-- Start of QUOTED PASSAGE --

The present application relates to the field of elevator structure. More specifically, the present application relates to a governor assembly. The present application also relates to an elevator including the above governor.

BACKGROUND

A governor is usually arranged in an elevator, and includes a plurality of pulleys associated with a steel wire rope. According to elevator design standards, the diameter of the pulley used for the steel wire rope of the governor should be at least 30 times the nominal diameter of the rope. A typical steel wire rope is formed by twisting a multiple of strands around a core, and there are undulations over the outer surface of the steel wire rope.

SUMMARY

An object of one aspect of the present application is to provide a governor assembly, which aims to provide a new structural solution for the governor. An object of another aspect of the present application is to provide an elevator including the above-mentioned governor assembly.

The objects of the present application are achieved through the following technical solutions.

A governor assembly, comprising:

a body equipping with a trigger wheel and a guide wheel, and the trigger wheel and the guide wheel being arranged to be rotatable relative to the body;

a guide member extending around the trigger wheel and the guide wheel in sequence; and

wherein the cross section of the guide member has a first dimension in the direction facing the trigger wheel or the guide wheel, and has a second dimension in the radial direction of the trigger wheel or the guide wheel, and wherein the first dimension is larger than the second dimension.

In the governor assembly described above, optionally, the guide member includes a plurality of bearing members and a covering layer wrapping each of the bearing members.

In the governor assembly described above, optionally, the covering layer is capable of transmitting the force from the trigger wheel and the guide wheel to the bearing members, such that the movement of the body relative to the bearing members is stopped.

In the governor assembly described above, optionally, the bearing members are made of one or more of the following materials: metal, carbon fiber.

In the governor assembly described above, optionally, the bearing members are arranged to be separated from each other, and the covering layer is provided between the adjacent bearing members.

In the governor assembly described above, optionally, the covering layer defines a first surface in contact with the trigger wheel and a second surface in contact with the guide wheel.

In the governor assembly described above, optionally, the first surface and the second surface are configured to be symmetrical with respect to a first axis.

-- End of QUOTED PASSAGE --

• _CHALLENGE 1_
Can you output the governor assembly text from "wherein the cross" up to and including "members is stopped.", copied word for word?
• _CHALLENGE 2_
Under elevator design standards, how large must the governor's pulley diameter be compared with the steel wire rope, according to the governor assembly text?

-- Start of ENTRIES --

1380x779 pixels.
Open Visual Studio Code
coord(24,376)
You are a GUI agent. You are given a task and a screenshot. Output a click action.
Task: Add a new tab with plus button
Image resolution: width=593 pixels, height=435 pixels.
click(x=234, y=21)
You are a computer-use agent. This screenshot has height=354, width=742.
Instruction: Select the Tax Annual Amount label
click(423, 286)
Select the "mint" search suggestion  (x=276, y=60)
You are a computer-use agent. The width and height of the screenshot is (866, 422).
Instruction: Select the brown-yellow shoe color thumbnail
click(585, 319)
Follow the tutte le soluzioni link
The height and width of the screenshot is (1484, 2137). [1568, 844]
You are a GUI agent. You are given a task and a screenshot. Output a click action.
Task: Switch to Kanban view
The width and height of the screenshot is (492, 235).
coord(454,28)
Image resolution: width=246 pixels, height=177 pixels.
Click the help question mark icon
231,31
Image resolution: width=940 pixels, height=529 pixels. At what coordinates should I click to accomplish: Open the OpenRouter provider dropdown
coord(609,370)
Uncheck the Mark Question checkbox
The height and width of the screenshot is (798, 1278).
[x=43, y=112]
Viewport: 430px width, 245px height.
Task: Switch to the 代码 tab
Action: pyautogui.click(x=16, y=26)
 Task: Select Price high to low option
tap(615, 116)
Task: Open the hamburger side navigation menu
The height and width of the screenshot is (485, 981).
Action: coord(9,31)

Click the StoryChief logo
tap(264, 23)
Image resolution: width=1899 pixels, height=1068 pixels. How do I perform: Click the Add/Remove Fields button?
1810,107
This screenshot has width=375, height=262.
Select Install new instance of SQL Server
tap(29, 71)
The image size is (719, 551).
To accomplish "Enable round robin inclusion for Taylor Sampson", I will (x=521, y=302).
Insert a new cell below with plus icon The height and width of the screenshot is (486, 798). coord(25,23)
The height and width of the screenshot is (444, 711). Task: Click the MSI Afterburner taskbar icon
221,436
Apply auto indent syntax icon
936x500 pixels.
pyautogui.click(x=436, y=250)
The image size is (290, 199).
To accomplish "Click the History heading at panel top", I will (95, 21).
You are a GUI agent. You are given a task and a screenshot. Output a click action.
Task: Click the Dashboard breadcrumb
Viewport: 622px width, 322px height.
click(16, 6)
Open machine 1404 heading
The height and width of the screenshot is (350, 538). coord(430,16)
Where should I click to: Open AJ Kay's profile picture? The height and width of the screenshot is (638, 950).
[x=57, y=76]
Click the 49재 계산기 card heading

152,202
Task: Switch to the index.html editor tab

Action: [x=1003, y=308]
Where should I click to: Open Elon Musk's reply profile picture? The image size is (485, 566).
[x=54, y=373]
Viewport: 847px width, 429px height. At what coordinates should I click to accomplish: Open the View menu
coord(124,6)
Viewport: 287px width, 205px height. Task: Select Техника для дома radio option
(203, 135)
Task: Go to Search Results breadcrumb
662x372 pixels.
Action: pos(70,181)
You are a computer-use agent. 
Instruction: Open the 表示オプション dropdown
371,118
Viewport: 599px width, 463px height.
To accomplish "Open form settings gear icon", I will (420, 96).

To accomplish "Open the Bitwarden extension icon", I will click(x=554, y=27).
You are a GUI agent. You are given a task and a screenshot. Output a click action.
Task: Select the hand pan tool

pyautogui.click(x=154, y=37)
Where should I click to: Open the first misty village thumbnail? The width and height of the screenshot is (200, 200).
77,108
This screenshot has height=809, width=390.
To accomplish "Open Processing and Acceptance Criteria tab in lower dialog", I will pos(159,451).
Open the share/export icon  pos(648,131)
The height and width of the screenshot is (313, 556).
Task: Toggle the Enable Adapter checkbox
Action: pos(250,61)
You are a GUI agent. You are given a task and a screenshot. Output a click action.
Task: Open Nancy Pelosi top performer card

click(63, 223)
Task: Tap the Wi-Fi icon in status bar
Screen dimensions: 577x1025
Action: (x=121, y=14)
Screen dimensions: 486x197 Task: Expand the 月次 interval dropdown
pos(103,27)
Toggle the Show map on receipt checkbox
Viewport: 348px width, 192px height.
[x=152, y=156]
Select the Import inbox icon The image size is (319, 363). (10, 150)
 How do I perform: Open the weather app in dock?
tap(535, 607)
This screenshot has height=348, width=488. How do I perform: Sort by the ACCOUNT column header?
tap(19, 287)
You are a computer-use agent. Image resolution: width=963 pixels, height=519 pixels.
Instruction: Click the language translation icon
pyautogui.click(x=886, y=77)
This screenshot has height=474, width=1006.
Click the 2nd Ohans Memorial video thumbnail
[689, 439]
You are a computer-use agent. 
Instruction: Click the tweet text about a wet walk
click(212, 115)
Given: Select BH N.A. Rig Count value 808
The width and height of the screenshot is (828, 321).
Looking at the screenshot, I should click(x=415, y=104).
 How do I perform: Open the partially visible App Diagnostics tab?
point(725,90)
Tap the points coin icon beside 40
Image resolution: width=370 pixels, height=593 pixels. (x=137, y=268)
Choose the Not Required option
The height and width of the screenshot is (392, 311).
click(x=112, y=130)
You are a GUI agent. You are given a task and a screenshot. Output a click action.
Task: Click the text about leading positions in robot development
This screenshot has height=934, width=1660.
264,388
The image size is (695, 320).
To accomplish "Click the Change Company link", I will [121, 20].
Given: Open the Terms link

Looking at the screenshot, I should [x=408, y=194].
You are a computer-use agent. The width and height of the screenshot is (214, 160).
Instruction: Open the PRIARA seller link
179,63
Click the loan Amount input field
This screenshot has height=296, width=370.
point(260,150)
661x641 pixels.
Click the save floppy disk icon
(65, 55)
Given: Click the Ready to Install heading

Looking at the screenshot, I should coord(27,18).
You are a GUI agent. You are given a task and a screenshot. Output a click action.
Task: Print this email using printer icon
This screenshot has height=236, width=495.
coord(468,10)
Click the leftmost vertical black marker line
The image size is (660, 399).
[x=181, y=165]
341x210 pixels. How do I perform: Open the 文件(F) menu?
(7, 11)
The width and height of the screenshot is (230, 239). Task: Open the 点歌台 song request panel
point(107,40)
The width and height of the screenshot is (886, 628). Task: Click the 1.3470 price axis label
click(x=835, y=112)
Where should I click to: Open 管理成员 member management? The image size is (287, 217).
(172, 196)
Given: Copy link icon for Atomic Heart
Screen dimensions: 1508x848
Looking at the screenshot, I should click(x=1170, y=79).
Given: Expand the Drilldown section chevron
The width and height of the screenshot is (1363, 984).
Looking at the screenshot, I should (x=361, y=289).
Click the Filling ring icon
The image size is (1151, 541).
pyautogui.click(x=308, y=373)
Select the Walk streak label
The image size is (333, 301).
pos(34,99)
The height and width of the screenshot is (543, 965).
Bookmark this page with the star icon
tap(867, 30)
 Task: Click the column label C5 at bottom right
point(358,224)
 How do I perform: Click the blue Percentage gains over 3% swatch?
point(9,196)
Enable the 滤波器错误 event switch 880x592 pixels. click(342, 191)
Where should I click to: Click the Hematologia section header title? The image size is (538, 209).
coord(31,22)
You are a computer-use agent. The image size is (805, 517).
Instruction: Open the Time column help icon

-- End of ENTRIES --

• _TASK RESPONSE 1_
wherein the cross section of the guide member has a first dimension in the direction facing the trigger wheel or the guide wheel, and has a second dimension in the radial direction of the trigger wheel or the guide wheel, and wherein the first dimension is larger than the second dimension.

In the governor assembly described above, optionally, the guide member includes a plurality of bearing members and a covering layer wrapping each of the bearing members.

In the governor assembly described above, optionally, the covering layer is capable of transmitting the force from the trigger wheel and the guide wheel to the bearing members, such that the movement of the body relative to the bearing members is stopped.

• _TASK RESPONSE 2_
At least 30 times the nominal diameter of the rope.